We spend more per student in MPS than do the vast majority of major public school districts in the country. The Milwaukee Journal Sentinel has reported that in 2009-’10, MPS spent more money per student than all but three major public school districts in the country. Yet the return on that investment has been generations of poorly educated, low-skilled, minority kids and a system that continually demands more resources (lest ye be considered a lowbrow, racist child-hater). The problem at MPS is not underfunding.
So, we spend more on public schools in Milwaukee than almost every other city, in a country that spends more than almost every other country. And what are the results? Certainly, not every school is a disaster, but far more than any intellectually honest person who gives a damn will tolerate: According to the Wisconsin Department of Public Instruction, there were 78,516 students enrolled in MPS last year in 134 schools that are graded under the standard rating system. Of those children, 31,595 students were in 55 schools that “failed to meet expectations,” according to DPI. That’s 41% of the students. Another 23,954 children were in 49 schools that “meet few expectations.” That’s another 30%. All told, that’s 55,549 students -- a whopping 71% -- enrolled in 104 MPS schools that either fail to meet or meet very few of the goals necessary to educate children.

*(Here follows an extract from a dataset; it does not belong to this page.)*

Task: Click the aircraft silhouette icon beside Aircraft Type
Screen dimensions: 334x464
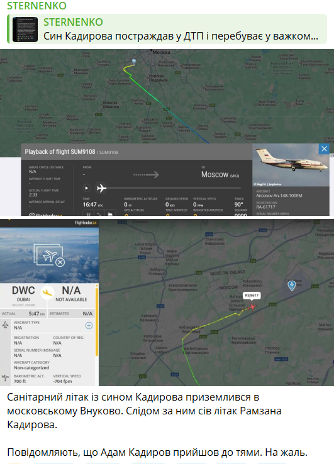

How can we, as people of good conscience in Wisconsin, continue to prop up a system that sets up seven in 10 children to fail in life?
There are some people outside of Milwaukee who believe that the problem of the public schools in Milwaukee is just that -- Milwaukee’s problem. They are wrong. Think of Wisconsin as a big mall with Milwaukee as the hub store. People can shop at the small stores all they want, but if the hub dies, the mall dies. In the same way, the future of this state is tied to the future of its largest city. Like it or not, these children are our children.
By the same token, people in the inner city have to understand that the people out in the ’burbs really do care about Milwaukee children. As much as they’ve been told it’s “us vs. them,” this is not about Whitey coming into their neighborhood and trying to run everything because he’s on a power trip. It’s evident that an overhaul is necessary to get this education system back on track, and there aren’t enough people within that system who will do what is necessary to reform it.
According to the Milwaukee Business Journal’s Full Salary Database of MPS, 137 administrators had salaries over $100,000 last year. Common sense tells you that a school system that has scores of administrators making six figures while teachers have to buy basic classroom supplies out of their own pockets is flat-out broken.
So what can be done? I posit that if you’ve spent the last few decades doing it your way and have failed, you are disqualified from having input going forward. There are too many powerful people invested in maintaining the status quo. An overhaul is long past due.
Of one thing I am convinced: Milwaukee children can learn and want to learn. The reason they are not learning is adults are failing them. The question is whether we will allow this to continue. Wisconsin’s future will depend on the answer.
Shannon Whitworth is a Wisconsin attorney. This column represents his personal opinion.